Preventing the spread of kauri dieback
Archived content: This media release was accurate on the date of publication.
IntroductionWe have begun upgrading tracks through our kauri forests to help prevent the spread of kauri dieback.
Date: 31 May 2016
The Taheke Water Fall track in Whangarei is the first of approximately 200 tracks through DOC reserves with stands of kauri, being upgraded to help prevent kauri dieback being spread.
To protect the public and kauri in the reserve, the Taheke Scenic Reserve will be closed while contractors complete the upgrade. We are planning to reopen the reserve before spring.
Kauri dieback is caused by microscopic spores in soil that infect kauri roots, stopping the flow of nutrients to the tree. Eventually the infected tree starves death. The disease can be spread if someone walks through mud containing spores and carries the contaminated mud on their footwear to another kauri forest.
Our national kauri dieback team identified wet and muddy sections of the Taheke Water Fall where there is a risk of track users spreading kauri dieback spores in mud on their footwear.
A range of work will be done on the Taheke track to mitigate this risk. This includes installing boardwalks and geowebs to make wet and muddy sections of track dry and mud free. Geowebs are plastic, honeycomb-like cells that are installed on the track. The cells are filled with lightly compacted bark chunks and gravel then covered with surfacing grave which allow the roots to grow freely
As part of the upgrade to help prevent the spread of kauri dieback, some sections of the Taheke track will be re-routed, and steps will also be installed.

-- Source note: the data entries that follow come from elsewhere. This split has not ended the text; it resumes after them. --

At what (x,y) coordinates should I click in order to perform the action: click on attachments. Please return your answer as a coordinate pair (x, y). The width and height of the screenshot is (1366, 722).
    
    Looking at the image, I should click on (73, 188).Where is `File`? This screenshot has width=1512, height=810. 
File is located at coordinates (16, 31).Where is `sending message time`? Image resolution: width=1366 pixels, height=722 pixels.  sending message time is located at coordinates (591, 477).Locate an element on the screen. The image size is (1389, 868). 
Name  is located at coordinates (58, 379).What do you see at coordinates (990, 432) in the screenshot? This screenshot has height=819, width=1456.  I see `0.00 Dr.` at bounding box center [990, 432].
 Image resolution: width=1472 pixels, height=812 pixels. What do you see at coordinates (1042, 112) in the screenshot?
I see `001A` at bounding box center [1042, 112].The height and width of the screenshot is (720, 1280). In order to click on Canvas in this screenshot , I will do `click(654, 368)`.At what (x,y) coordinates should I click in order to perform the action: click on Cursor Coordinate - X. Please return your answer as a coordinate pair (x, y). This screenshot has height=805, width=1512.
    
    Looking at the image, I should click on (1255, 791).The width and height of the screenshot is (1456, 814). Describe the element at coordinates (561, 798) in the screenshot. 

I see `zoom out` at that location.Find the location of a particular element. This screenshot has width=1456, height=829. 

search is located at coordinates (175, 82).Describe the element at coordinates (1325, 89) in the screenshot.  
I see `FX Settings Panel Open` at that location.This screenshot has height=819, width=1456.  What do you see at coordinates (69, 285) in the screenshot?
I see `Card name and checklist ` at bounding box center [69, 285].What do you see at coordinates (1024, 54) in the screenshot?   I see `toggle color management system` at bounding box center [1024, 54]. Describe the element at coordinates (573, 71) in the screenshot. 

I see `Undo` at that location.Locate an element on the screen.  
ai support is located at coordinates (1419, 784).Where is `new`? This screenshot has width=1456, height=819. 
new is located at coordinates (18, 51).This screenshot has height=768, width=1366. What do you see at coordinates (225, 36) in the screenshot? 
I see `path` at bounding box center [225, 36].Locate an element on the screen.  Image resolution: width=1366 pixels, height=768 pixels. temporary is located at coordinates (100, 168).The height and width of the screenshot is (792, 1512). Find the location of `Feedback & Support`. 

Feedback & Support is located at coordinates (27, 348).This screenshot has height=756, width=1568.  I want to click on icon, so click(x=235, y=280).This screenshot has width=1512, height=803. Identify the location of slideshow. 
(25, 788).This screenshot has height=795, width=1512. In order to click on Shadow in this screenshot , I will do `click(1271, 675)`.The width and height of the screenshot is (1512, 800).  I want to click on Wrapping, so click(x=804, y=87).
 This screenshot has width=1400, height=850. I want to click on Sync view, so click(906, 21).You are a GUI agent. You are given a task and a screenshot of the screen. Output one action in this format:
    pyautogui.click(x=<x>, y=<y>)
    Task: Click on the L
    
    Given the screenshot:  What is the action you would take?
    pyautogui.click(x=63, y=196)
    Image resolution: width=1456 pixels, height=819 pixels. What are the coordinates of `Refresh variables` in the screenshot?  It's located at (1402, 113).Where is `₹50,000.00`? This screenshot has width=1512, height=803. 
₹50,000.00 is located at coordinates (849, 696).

"I'm thrilled to announce that we're beginning this work to help safeguard our kauri in Northland," says Northern North Island Operations Director, Sue Reed-Thomas.
"There's no kauri dieback in the Taheke Scenic Reserve. But there are kauri with the disease nearby so we are completing this upgrade to keep the Taheke kauri safe."
"There are up to 200 tracks from Tauranga north where action is needed over the next three years to protect kauri. We'll be working closely with treaty partners, local hapu and iwi and community conservation groups for each of these tracks."
Other tracks will be temporally closed while they're upgraded. The next tracks to be upgraded this year will be in Whangarei, Bay of Islands and Auckland. The public will be informed of these temporary closures. There will be signs at the tracks and temporary closure notifications will be posted on our website.
Meanwhile, the multi-agency Kauri Dieback Management Programme continues research into the origin of the disease, its spread and new ways to detect its presence.